Мастера и управляющие лаялись с представителями рабочих бригад так, что уже не за горами была самая настоящая потасовка. Вот, теперь можно и вмешаться. Он громко хлопнул ладонью по столу и встал.
— Так! Птичий базар закончен!
— Так, они, блядские души…, - не удержавшись, выругался Федотыч и замолчал, наткнувшись на жёсткий взгляд Стаса.
— Переходим к переговорам. Всё я слышал, всё я понял. Значит, дальше будет так.
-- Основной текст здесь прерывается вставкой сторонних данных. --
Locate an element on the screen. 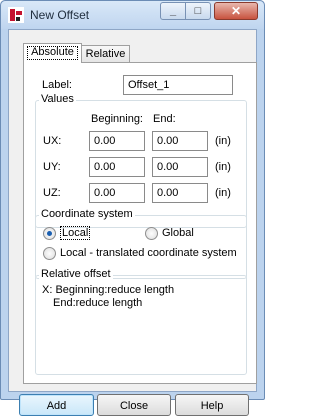 The width and height of the screenshot is (320, 416). uz-unit-label: (in) is located at coordinates (223, 193).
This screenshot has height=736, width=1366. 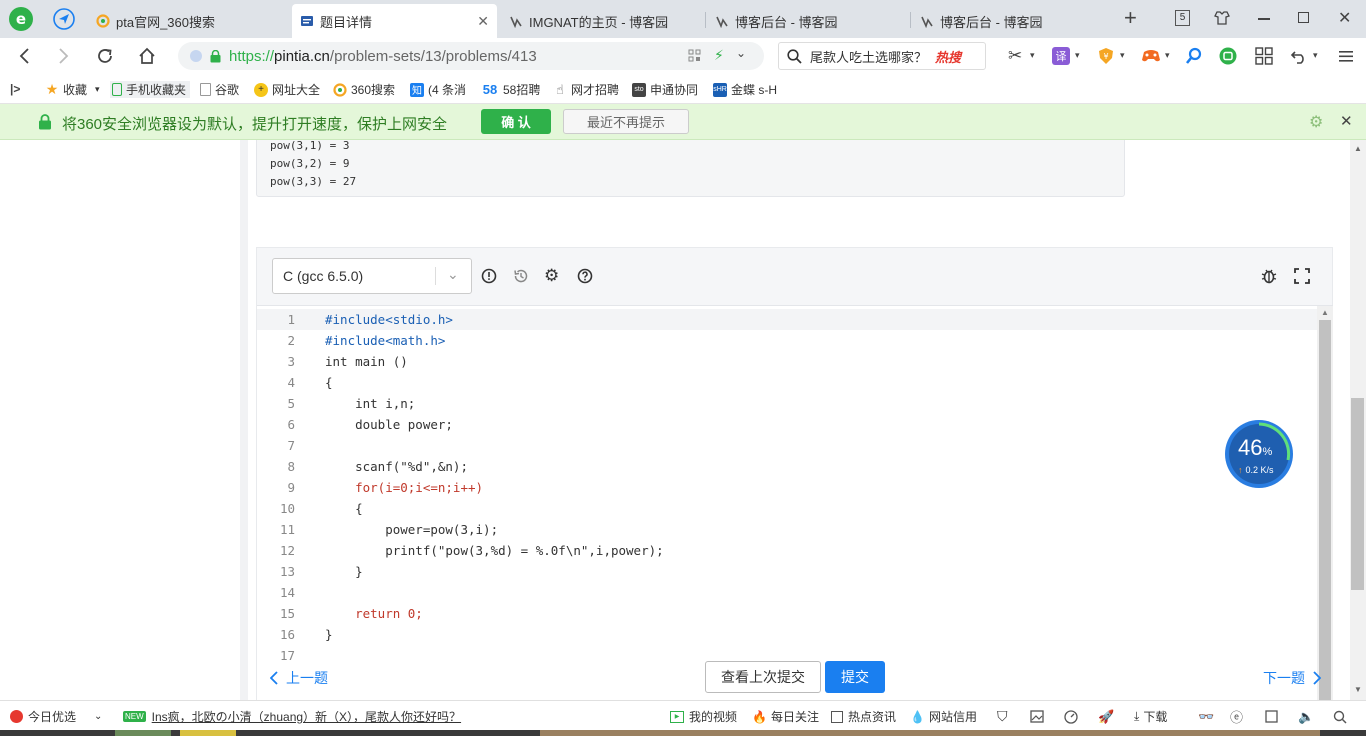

Расценки я поднимаю в полтора раза. Молчать, я сказал! — рявкнул он, видя, что обе стороны готовы открыли, было, рты. — Далее. Иван Федотович уволен, его место займёт Шота Георгиевич, прошу любить и жаловать.
— Станислав Юрьевич, дык, я…, - бывший управляющий был в полной прострации.
— Вон, к кассиру, полный расчёт, и пошёл нах…, - спокойно ответил Стас. — Умел прокудить, умей и отвечать.
Иван Федотович повернулся и молча вышел, бросив на прощанье тяжёлый взгляд через плечо.
— Теперь запомните вы, — он повернулся к выборным. — Работать на совесть! Будет построена баня и ещё пять бараков для семейных.
Он обвёл глазами присутствующих — равнодушных не было, но все держали рты на замке.
— Штрафы разрешаю выписывать только управляющему. Мастера имеют право доложить о нарушении. И только один раз. Второе нарушение — на улицу. Но ты, Шота Георгиевич, смотри хорошо! Чтобы этого беспредела больше не было, всем понятно? И рабочим передайте: слово мастера — закон! Но, если мастер палку перегнёт, сам пойдёт за ворота. Разбираться, если что, буду сам, тогда не обессудьте. Всё, начинаем работу, хорош Ваньку валять.
Выборные поднялись и, подхватывая треухи да шапки, кланяясь, стали выходить из комнаты. Судя по оживлённым голосам, их там поджидали те, кому не терпелось первыми узнать результаты переговоров. За ними, стараясь сохранить остатки достоинства, вышли мастера. Остался только новый управляющий. Вид у него был слегка ошарашенный.